En el último tiempo, su cuerpo fue tomando significaciones distintas. Se hablaba de él desde aspectos que tenían que ver con la ciencia médica, con discusiones en torno a la muerte digna, con la fe y con la esperanza. No fueron los días últimos que, históricamente, se imaginaba para Gustavo Cerati. Pero fue un final esperado que nadie quería reconocer como desenlace posible. Cerati, el emblema del avance, el riesgo y la renovación, se había convertido, desde el año 2010, en un símbolo de la esperanza que tiende a torcer las certezas de la razón.
El corazón de Gustavo Cerati se cansó de resistir una mañana de septiembre de 2014. Se hartó de haberse convertido en eso que siempre combatió mientras la vida lo mantuvo de pie, se pudrió de la quietud. La historia lo nombrará como el músico más importante de los últimos 30 años en la Argentina, capaz de hacer bailar y convertirse en faro de referencia de tres generaciones.
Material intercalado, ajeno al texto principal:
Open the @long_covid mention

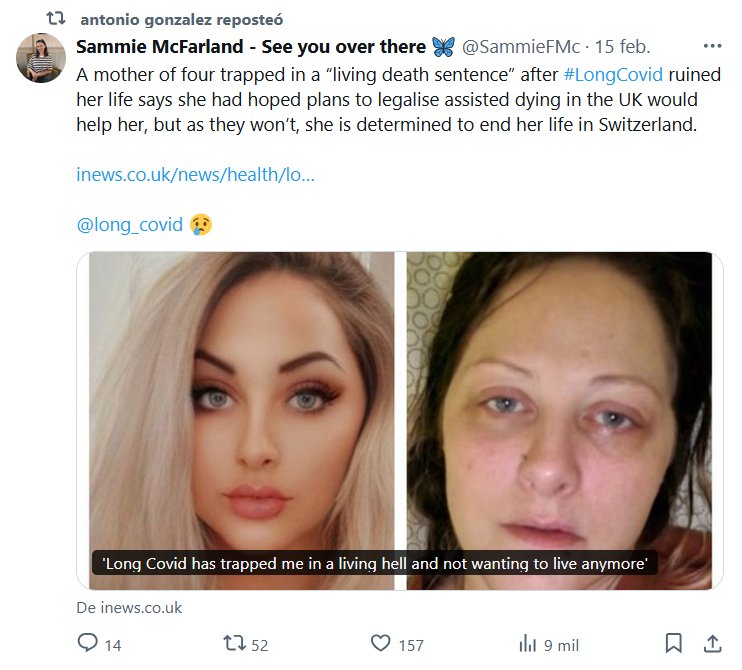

Un tipo que siempre entendió el tiempo que le tocó vivir, incluso mirándolo desde un poco más adelante en el camino. Repetiremos, el riesgo y la renovación permanente, una constante en su vida. Con Soda Stereo anticipó el sonido que iba a marcar la década del ochenta y abrió el camino que fue paradigmático en la década siguiente. Si hacia el final de Soda, Cerati estaba a la altura de Federico Moura, Miguel Abuelo, Charly García, Luca Prodan, Luis Alberto Spinetta o cualquier otro agitador cultural de la primera generación post-dictadura, su carrera solista lo puso en lo más alto de la consideración de la crítica y del público. Sus canciones, banda de sonido de padres, hijos (algunos nietos también ¿por qué no decirlo?) quedan en lo más profundo del sentir popular, quedan como base de datos de las generaciones por venir y como una inconmensurable fuente de discusiones sesudas sobre las formas que la música y las posturas artísticas y estéticas fueron tomando en la Latinoamérica contemporánea.
Entre los artistas populares, Gustavo Cerati siempre quiso ser distinto. No durmió en los laureles, provocó de modo constante e hizo de la filosofía del rock (esa que habla de renovación y ruptura permanente) una forma de existencia. La suya. Veloz, precoz, devastadora. Tuvo la suerte, en vida, de ser reconocido, amado y odiado en dimensiones absolutas. Lo reconoció el público, el mercado (con sus intereses puestos al servicio propio, sin pruritos ni cuestionamientos), lo reconoció la crítica, sus pares, los grandes estadios, el glamour y las barriadas populares. Gustavo Cerati era un artista popular, un hacedor de una obra transversal que no desconoce ámbito de análisis y los cruza a todos por igual. Tarareamos sus canciones desde hace años y no nos cansamos de hacerlo.
En esa manía de adelantarse, Cerati pareció anticiparse a su propia muerte. Una ironía del destino lo dejó dormido, en su sueño eterno, tras un show en Venezuela en mayo de 2010. Nunca más despertó. Pese a las plegarias, los llantos y la ternura de sus fans, sus amigos y su familia, representada en la incansable figura de Lilian Clark, su madre. Cuando su corazón delató el plan que ya lo había sentenciado a no volver y había dejado miles de corazones en medio del temblor, miles de almas vieron desmoronarse las millones de promesas arrojadas al viento que todavía gritan convencidas, en un abrazo de gracias totales, que al final hay recompensa.